Aminata s’apprête à recevoir ce week-end leur rencontre périodique entre amis. Une journée qu’elle veut mettre à profit pour déguster en menu principal sa recette de coucous de fonio au poisson.

La boutique d’Abdoulaye Traoré, semi-grossiste de céréales à Korofina Fadjiguila, est vite repérée par la jeune femme ce matin. “Bonjour, est-ce que vous avez du fonio ? “, demande-t-elle. Le commerçant lui répond tout en présentant les variétés disponibles. Le kg en vrac est vendu entre 500 à 600 F CFA. Celui du Mali est plus abordable. Il est cédé à 500 F CFA. Le vendeur de céréales termine sa brève présentation en proposant des fonios précuits en sachet sur son comptoir. Bien qu’il soit plus cher, 1000 F CFA par sachet, c’est ce qu’Aminata choisit finalement.
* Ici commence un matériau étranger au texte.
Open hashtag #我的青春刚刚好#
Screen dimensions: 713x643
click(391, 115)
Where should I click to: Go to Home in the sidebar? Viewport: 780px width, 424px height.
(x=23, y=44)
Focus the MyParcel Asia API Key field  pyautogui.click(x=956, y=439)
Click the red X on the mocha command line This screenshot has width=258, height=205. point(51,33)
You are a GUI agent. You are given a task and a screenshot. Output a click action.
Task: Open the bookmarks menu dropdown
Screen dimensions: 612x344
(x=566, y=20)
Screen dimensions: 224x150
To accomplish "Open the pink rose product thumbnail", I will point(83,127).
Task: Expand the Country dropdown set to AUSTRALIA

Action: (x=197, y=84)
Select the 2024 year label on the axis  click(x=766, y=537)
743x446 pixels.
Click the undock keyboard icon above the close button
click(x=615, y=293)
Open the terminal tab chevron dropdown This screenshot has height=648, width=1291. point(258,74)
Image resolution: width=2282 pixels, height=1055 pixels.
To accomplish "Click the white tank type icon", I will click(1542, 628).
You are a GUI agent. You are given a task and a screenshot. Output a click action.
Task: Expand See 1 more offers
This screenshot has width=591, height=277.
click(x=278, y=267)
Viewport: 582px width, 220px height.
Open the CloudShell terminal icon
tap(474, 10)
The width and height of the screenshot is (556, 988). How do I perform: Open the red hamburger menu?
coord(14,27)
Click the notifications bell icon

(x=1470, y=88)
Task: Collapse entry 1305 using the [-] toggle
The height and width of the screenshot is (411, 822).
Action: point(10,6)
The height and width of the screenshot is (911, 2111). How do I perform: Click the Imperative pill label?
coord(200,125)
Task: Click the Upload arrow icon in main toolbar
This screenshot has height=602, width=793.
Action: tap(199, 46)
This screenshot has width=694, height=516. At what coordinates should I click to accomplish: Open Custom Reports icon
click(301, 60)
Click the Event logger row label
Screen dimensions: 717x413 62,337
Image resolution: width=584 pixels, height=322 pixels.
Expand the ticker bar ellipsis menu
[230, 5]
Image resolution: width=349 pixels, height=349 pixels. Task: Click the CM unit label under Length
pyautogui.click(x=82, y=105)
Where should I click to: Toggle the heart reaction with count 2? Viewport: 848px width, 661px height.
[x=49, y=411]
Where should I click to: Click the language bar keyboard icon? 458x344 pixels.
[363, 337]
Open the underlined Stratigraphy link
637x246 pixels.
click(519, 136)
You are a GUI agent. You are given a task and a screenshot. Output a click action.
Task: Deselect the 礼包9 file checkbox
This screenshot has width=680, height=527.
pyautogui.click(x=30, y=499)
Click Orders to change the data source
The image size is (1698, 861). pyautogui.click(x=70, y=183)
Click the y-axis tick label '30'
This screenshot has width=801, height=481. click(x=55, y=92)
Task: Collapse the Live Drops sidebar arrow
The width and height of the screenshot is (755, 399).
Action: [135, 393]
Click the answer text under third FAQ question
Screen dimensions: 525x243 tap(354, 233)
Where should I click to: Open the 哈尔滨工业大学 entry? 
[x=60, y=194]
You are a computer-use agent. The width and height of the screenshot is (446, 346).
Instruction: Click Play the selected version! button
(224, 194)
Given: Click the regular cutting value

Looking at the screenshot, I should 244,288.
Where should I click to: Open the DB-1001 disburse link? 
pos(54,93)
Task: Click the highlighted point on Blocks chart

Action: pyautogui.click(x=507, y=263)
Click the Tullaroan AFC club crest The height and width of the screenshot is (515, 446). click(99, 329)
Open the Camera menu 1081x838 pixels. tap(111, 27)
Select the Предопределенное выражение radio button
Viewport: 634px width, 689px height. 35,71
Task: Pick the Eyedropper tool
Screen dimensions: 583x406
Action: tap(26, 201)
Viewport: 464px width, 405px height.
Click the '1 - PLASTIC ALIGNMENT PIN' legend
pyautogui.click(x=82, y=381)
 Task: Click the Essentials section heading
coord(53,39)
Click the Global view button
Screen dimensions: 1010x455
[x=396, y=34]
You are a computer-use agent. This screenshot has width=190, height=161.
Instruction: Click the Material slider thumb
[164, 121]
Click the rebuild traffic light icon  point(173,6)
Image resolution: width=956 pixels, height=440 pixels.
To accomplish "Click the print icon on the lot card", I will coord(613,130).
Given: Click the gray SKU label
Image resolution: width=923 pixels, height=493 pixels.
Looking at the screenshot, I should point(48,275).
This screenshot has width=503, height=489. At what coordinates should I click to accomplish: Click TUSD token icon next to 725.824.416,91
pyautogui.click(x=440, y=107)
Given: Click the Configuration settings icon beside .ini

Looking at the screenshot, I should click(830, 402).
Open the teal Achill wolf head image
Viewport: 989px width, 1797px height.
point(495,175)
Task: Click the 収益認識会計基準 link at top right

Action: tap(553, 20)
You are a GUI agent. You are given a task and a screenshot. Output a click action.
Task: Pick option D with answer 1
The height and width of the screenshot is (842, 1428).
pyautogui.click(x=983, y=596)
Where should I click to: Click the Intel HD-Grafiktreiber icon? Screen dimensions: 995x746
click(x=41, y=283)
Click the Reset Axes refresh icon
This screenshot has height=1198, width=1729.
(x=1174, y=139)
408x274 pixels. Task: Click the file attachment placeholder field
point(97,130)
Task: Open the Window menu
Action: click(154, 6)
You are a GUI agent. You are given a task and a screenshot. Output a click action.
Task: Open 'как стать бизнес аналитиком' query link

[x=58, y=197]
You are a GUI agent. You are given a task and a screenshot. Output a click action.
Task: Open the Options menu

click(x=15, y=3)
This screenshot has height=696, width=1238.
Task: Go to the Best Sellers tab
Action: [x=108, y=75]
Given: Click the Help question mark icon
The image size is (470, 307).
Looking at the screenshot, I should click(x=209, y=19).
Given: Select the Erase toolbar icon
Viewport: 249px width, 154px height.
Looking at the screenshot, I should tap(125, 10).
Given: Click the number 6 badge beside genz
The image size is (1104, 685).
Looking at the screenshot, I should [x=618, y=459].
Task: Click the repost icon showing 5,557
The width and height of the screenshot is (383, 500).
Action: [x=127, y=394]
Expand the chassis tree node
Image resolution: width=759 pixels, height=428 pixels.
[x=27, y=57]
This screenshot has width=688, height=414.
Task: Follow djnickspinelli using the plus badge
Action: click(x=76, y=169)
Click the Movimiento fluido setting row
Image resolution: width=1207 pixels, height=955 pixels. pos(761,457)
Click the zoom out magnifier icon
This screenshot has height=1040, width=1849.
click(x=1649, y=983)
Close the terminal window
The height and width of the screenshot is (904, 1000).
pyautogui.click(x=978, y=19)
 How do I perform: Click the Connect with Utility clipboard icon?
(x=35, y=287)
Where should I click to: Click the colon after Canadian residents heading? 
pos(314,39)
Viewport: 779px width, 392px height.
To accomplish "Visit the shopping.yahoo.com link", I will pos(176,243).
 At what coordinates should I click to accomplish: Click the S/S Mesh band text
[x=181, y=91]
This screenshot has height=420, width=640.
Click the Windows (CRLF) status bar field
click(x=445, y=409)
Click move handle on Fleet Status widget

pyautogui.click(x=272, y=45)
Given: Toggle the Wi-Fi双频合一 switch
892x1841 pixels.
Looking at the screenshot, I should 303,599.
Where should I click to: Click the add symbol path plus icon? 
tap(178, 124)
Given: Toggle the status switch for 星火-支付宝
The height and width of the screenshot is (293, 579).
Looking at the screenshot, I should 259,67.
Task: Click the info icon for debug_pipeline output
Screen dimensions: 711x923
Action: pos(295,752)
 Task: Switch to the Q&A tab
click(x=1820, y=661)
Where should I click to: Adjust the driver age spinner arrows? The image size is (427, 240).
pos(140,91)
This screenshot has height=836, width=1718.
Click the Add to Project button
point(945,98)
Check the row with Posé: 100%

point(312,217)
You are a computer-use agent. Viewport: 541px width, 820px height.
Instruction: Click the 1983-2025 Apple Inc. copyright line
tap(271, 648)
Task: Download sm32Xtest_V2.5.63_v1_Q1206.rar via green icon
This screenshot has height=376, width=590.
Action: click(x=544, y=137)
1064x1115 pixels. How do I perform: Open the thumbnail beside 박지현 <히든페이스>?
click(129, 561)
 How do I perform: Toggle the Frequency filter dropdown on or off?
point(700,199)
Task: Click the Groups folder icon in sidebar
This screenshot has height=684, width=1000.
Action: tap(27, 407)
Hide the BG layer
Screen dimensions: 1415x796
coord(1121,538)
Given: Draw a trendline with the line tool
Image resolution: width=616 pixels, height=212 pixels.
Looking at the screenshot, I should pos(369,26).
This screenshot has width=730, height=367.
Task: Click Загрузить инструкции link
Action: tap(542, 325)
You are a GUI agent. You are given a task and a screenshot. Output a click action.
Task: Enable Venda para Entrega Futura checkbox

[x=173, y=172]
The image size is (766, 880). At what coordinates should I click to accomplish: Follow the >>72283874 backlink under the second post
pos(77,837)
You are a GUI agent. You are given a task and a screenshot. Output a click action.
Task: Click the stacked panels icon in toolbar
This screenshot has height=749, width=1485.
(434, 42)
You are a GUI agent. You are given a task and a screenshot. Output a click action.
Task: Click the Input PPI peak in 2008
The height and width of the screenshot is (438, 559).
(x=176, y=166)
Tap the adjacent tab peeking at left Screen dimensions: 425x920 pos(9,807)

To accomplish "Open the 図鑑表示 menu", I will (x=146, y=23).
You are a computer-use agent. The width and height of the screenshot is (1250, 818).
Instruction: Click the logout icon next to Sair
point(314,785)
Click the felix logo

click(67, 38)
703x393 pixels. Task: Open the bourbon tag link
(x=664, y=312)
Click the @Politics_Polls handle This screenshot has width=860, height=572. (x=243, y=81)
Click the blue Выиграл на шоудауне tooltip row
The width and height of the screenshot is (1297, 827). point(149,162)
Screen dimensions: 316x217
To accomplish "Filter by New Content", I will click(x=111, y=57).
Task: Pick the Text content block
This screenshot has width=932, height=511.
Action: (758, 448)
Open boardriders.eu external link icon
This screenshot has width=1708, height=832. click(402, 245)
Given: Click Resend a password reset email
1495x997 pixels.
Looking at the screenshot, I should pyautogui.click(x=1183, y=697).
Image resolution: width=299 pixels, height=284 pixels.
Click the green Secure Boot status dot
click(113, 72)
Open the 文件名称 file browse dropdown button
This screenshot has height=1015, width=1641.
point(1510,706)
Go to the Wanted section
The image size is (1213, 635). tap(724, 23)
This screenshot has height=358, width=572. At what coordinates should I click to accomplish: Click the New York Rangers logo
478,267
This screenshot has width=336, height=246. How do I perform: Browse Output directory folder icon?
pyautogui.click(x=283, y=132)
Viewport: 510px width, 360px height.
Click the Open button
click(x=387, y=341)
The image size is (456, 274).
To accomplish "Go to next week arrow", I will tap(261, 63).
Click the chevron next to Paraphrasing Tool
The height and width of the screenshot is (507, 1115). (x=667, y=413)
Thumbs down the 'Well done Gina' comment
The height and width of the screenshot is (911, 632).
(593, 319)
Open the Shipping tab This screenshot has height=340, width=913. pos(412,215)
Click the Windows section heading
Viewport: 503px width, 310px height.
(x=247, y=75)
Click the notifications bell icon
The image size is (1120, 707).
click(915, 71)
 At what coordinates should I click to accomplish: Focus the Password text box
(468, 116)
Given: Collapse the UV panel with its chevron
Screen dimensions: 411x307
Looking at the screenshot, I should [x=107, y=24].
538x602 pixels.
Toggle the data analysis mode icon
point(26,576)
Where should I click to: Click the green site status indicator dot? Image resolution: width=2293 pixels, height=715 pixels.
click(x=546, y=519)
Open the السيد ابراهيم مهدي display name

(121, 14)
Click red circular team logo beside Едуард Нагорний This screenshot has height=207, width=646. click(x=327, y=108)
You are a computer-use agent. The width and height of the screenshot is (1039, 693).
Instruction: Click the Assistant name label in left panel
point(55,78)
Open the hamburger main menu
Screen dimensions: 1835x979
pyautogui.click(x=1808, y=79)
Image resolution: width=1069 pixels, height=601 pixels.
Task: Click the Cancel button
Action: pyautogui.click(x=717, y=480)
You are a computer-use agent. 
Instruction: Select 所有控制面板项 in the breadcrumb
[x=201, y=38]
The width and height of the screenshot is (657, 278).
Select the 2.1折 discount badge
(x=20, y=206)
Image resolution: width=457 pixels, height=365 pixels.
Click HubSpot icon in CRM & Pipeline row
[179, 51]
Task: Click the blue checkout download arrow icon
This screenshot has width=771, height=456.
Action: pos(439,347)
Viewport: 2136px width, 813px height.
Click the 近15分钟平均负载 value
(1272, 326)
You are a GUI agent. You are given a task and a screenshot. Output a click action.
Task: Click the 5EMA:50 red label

La commodité d’emploi du fonio prêt à l’emploi fait de lui aujourd’hui le produit le plus acheté par les femmes aux marchés et centres commerciaux.



Émergence en 2000

Dans la zone industrielle de Bamako à l’Unité de transformation et de conditionnement des denrées alimentaires (Ucodal) se fabrique une grande partie des fonios précuits sur le marché. Mme Mariko Fadima Siby, promotrice de l’unité reçoit ce matin une nouvelle matière première pré décortiquée. La pionnière dans le secteur suit en même temps les travaux de finalisation de deux centenaires de fonios précuits pour le marché international.

“Solo, dis-leur de décharger rapidement ici et le couvrir avec une bâche. La météo a prévu qu’il va pleuvoir aujourd’hui”, instruit-elle.

Malgré ses 70 ans passés, la pionnière garde encore son physique d’athlète et les souvenirs de ses années de première femme à avoir créé une entreprise de transformation agroalimentaire. “On a commencé avec les condiments en 1992. Ça n’a pas marché. J’avais un choix à faire, soit fermer ou changer d’activité. Nous avons commencé le fonio sur le marché sans expérience. Il y avait très peu d’information parce que ça n’intéressait personne. Comme je suis technologue, j’ai imaginé des choses qui pouvaient attirer des gens, d’où mon choix sur le fonio prêt à l’emploi. Au début, on avait des mortiers, presque une cinquantaine de mortiers. Les femmes après une journée ne revenaient plus parce que c’était très pénible”.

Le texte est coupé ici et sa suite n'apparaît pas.